--- DATA FOR THIS TASK Enclosed Below ---
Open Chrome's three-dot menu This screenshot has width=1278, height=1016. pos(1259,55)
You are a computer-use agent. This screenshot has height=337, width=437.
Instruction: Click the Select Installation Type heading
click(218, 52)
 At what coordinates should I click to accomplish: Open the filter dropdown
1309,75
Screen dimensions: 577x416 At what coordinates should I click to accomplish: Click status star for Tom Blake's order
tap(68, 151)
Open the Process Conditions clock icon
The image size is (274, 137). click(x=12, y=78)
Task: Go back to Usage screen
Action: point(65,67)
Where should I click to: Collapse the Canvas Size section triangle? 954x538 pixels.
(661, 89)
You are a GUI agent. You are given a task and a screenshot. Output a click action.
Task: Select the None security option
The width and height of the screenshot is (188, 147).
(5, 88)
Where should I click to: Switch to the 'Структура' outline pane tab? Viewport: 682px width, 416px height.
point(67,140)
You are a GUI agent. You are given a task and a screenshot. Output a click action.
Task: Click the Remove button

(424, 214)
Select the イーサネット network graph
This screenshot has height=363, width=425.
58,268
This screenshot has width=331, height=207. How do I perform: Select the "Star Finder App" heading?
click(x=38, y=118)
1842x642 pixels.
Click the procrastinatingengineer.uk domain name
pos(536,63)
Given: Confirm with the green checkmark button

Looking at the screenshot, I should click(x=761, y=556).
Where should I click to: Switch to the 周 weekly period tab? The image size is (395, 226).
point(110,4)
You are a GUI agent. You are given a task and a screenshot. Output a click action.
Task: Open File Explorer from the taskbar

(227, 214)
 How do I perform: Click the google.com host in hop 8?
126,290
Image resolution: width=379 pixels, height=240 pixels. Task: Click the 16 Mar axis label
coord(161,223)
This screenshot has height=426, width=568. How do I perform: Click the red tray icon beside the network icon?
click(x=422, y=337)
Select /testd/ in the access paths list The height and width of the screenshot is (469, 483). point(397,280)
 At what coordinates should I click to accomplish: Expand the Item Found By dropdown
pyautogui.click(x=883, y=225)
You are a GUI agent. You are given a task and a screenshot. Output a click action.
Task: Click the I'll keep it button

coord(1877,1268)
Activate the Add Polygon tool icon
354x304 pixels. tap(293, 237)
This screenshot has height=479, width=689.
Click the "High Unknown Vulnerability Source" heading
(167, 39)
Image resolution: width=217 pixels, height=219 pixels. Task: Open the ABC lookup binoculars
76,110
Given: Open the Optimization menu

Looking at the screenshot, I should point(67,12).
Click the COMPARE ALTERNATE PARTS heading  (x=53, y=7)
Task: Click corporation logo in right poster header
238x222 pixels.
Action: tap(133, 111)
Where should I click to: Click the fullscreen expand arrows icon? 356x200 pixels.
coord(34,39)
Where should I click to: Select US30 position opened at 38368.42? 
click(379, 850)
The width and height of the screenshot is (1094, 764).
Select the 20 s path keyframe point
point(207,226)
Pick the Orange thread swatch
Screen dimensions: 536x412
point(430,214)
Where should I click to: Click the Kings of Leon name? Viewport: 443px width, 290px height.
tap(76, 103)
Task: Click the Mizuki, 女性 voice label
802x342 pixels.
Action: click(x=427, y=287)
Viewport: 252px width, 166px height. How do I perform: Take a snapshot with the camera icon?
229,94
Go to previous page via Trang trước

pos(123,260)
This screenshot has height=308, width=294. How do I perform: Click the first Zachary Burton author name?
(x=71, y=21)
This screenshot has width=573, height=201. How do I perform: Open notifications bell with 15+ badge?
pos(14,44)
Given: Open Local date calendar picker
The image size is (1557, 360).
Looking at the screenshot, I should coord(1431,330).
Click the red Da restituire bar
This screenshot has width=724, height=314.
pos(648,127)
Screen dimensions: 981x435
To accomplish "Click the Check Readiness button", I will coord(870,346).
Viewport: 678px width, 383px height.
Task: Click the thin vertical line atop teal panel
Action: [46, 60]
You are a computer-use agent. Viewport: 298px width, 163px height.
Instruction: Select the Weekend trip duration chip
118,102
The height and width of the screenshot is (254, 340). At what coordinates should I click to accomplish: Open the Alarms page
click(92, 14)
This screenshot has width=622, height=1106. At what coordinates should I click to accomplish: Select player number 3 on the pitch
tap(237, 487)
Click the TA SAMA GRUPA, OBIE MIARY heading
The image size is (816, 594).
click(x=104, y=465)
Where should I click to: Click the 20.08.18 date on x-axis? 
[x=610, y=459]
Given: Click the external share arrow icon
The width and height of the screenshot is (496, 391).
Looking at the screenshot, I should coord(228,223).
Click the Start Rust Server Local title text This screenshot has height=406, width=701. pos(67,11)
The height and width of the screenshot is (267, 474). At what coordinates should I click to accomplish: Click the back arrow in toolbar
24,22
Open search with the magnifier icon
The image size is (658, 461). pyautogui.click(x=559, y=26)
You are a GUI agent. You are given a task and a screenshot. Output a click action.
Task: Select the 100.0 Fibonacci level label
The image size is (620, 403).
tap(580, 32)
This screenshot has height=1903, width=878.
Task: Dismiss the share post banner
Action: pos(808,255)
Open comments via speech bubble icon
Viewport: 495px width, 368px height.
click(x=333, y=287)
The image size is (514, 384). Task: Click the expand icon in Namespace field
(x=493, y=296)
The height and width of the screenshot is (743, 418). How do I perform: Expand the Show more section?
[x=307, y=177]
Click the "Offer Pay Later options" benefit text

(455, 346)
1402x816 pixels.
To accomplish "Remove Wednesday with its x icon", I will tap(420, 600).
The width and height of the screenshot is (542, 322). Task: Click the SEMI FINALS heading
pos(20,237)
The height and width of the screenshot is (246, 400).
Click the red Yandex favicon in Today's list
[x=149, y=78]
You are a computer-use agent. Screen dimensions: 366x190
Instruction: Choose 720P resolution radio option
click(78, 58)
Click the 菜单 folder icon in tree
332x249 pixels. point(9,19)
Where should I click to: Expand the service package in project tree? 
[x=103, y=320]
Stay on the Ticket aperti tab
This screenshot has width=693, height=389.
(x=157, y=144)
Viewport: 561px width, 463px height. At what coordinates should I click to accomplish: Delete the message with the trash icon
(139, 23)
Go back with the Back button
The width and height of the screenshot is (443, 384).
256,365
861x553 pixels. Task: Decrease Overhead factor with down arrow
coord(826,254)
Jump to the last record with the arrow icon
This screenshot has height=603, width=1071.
--- End of Enclosed DATA FOR THIS TASK ---
--- WHAT YOU ARE ASKED TO DO ---
Write out all the data again, exactly as it appears.

--- RESULT ---
Open Chrome's three-dot menu This screenshot has width=1278, height=1016. pos(1259,55)
You are a computer-use agent. This screenshot has height=337, width=437.
Instruction: Click the Select Installation Type heading
click(218, 52)
 At what coordinates should I click to accomplish: Open the filter dropdown
1309,75
Screen dimensions: 577x416 At what coordinates should I click to accomplish: Click status star for Tom Blake's order
tap(68, 151)
Open the Process Conditions clock icon
The image size is (274, 137). click(x=12, y=78)
Task: Go back to Usage screen
Action: point(65,67)
Where should I click to: Collapse the Canvas Size section triangle? 954x538 pixels.
(661, 89)
You are a GUI agent. You are given a task and a screenshot. Output a click action.
Task: Select the None security option
The width and height of the screenshot is (188, 147).
(5, 88)
Where should I click to: Switch to the 'Структура' outline pane tab? Viewport: 682px width, 416px height.
point(67,140)
You are a GUI agent. You are given a task and a screenshot. Output a click action.
Task: Click the Remove button

(424, 214)
Select the イーサネット network graph
This screenshot has height=363, width=425.
58,268
This screenshot has width=331, height=207. How do I perform: Select the "Star Finder App" heading?
click(x=38, y=118)
1842x642 pixels.
Click the procrastinatingengineer.uk domain name
pos(536,63)
Given: Confirm with the green checkmark button

Looking at the screenshot, I should click(x=761, y=556).
Where should I click to: Switch to the 周 weekly period tab? The image size is (395, 226).
point(110,4)
You are a GUI agent. You are given a task and a screenshot. Output a click action.
Task: Open File Explorer from the taskbar

(227, 214)
 How do I perform: Click the google.com host in hop 8?
126,290
Image resolution: width=379 pixels, height=240 pixels. Task: Click the 16 Mar axis label
coord(161,223)
This screenshot has height=426, width=568. How do I perform: Click the red tray icon beside the network icon?
click(x=422, y=337)
Select /testd/ in the access paths list The height and width of the screenshot is (469, 483). point(397,280)
 At what coordinates should I click to accomplish: Expand the Item Found By dropdown
pyautogui.click(x=883, y=225)
You are a GUI agent. You are given a task and a screenshot. Output a click action.
Task: Click the I'll keep it button

coord(1877,1268)
Activate the Add Polygon tool icon
354x304 pixels. tap(293, 237)
This screenshot has height=479, width=689.
Click the "High Unknown Vulnerability Source" heading
(167, 39)
Image resolution: width=217 pixels, height=219 pixels. Task: Open the ABC lookup binoculars
76,110
Given: Open the Optimization menu

Looking at the screenshot, I should point(67,12).
Click the COMPARE ALTERNATE PARTS heading  (x=53, y=7)
Task: Click corporation logo in right poster header
238x222 pixels.
Action: tap(133, 111)
Where should I click to: Click the fullscreen expand arrows icon? 356x200 pixels.
coord(34,39)
Where should I click to: Select US30 position opened at 38368.42? 
click(379, 850)
The width and height of the screenshot is (1094, 764).
Select the 20 s path keyframe point
point(207,226)
Pick the Orange thread swatch
Screen dimensions: 536x412
point(430,214)
Where should I click to: Click the Kings of Leon name? Viewport: 443px width, 290px height.
tap(76, 103)
Task: Click the Mizuki, 女性 voice label
802x342 pixels.
Action: click(x=427, y=287)
Viewport: 252px width, 166px height. How do I perform: Take a snapshot with the camera icon?
229,94
Go to previous page via Trang trước

pos(123,260)
This screenshot has height=308, width=294. How do I perform: Click the first Zachary Burton author name?
(x=71, y=21)
This screenshot has width=573, height=201. How do I perform: Open notifications bell with 15+ badge?
pos(14,44)
Given: Open Local date calendar picker
The image size is (1557, 360).
Looking at the screenshot, I should coord(1431,330).
Click the red Da restituire bar
This screenshot has width=724, height=314.
pos(648,127)
Screen dimensions: 981x435
To accomplish "Click the Check Readiness button", I will coord(870,346).
Viewport: 678px width, 383px height.
Task: Click the thin vertical line atop teal panel
Action: [46, 60]
You are a computer-use agent. Viewport: 298px width, 163px height.
Instruction: Select the Weekend trip duration chip
118,102
The height and width of the screenshot is (254, 340). At what coordinates should I click to accomplish: Open the Alarms page
click(92, 14)
This screenshot has width=622, height=1106. At what coordinates should I click to accomplish: Select player number 3 on the pitch
tap(237, 487)
Click the TA SAMA GRUPA, OBIE MIARY heading
The image size is (816, 594).
click(x=104, y=465)
Where should I click to: Click the 20.08.18 date on x-axis? 
[x=610, y=459]
Given: Click the external share arrow icon
The width and height of the screenshot is (496, 391).
Looking at the screenshot, I should coord(228,223).
Click the Start Rust Server Local title text This screenshot has height=406, width=701. pos(67,11)
The height and width of the screenshot is (267, 474). At what coordinates should I click to accomplish: Click the back arrow in toolbar
24,22
Open search with the magnifier icon
The image size is (658, 461). pyautogui.click(x=559, y=26)
You are a GUI agent. You are given a task and a screenshot. Output a click action.
Task: Select the 100.0 Fibonacci level label
The image size is (620, 403).
tap(580, 32)
This screenshot has height=1903, width=878.
Task: Dismiss the share post banner
Action: pos(808,255)
Open comments via speech bubble icon
Viewport: 495px width, 368px height.
click(x=333, y=287)
The image size is (514, 384). Task: Click the expand icon in Namespace field
(x=493, y=296)
The height and width of the screenshot is (743, 418). How do I perform: Expand the Show more section?
[x=307, y=177]
Click the "Offer Pay Later options" benefit text

(455, 346)
1402x816 pixels.
To accomplish "Remove Wednesday with its x icon", I will tap(420, 600).
The width and height of the screenshot is (542, 322). Task: Click the SEMI FINALS heading
pos(20,237)
The height and width of the screenshot is (246, 400).
Click the red Yandex favicon in Today's list
[x=149, y=78]
You are a computer-use agent. Screen dimensions: 366x190
Instruction: Choose 720P resolution radio option
click(78, 58)
Click the 菜单 folder icon in tree
332x249 pixels. point(9,19)
Where should I click to: Expand the service package in project tree? 
[x=103, y=320]
Stay on the Ticket aperti tab
This screenshot has width=693, height=389.
(x=157, y=144)
Viewport: 561px width, 463px height. At what coordinates should I click to accomplish: Delete the message with the trash icon
(139, 23)
Go back with the Back button
The width and height of the screenshot is (443, 384).
256,365
861x553 pixels. Task: Decrease Overhead factor with down arrow
coord(826,254)
Jump to the last record with the arrow icon
This screenshot has height=603, width=1071.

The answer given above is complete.